Haven’t had much time or inclination to post in a while, but this, I think, warrants a mention.
As the Academy Awards approach, I hope you’ll take notice of a nominee for Best Short Documentary, Recycled Life. It’s the story of the “guajeros”, the inhabitants of a vast garbage dump that sits in the midst of Guatemala City, who subsist off of what they can scavenge there.
The film touches me personally because it’s also, in small part, the astonishing story of Safe Passage, and features its founder, Hanley Denning, who died tragically in an automobile accident last Thursday.
Hanley wasn’t from my home town or school, but you might (quite literally) say we ran in some of the same circles, and in that context we met. I can’t claim I got to know her very well (she was so modest, unassuming, and self-effacing one could be forgiven for overlooking her presence in certain crowds), but what little I did know of her left me completely unsurprised that she managed to accomplish everything she did.

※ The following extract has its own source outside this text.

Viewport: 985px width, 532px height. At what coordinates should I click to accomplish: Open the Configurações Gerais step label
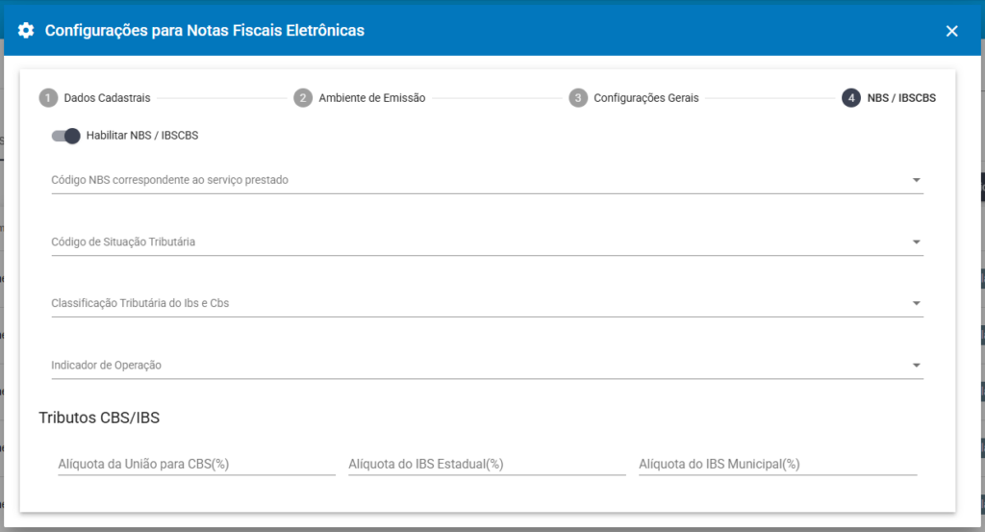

She was that remarkable. As I mentioned, I knew her through her running, which, despite the fact that she was not what I would call a natural athlete, she excelled at (like everything else she decided to put her mind to) simply through hard work, focus, and determination. On top of her impressive work ethic, she was, quite without exaggeration, the kindest, sweetest, most selfless, humble, intelligent, yet formidably dogged individual I have ever encountered. If there was one person I met in my ill-spent youth who I would have, had I the power, put in a protective bubble to assure the rest of us the world would be blessed with her presence, it was Hanley, without the slightest doubt. If anything about Hanley puzzled me to the point of annoyance, it was her constitutional inability to accept praise and admiration without a dose of self-effacement. I’m glad her alma mater made her superlative status official and undeniable, at any rate. The news of her loss, even despite our brief acquaintance, has devastated me, as it has the thousands of others who she touched with her peerless goodness, and I’m still in utter shock over it.
So please, if you have the chance, see the film. And if you feel so inclined, give to Safe Passage, and to other charities such as hers that sought to better the lot of the world’s most unjustly deprived, impoverished children. For them, and though she would never have asked it of you, a little bit for Hanley, truly one of the best of us.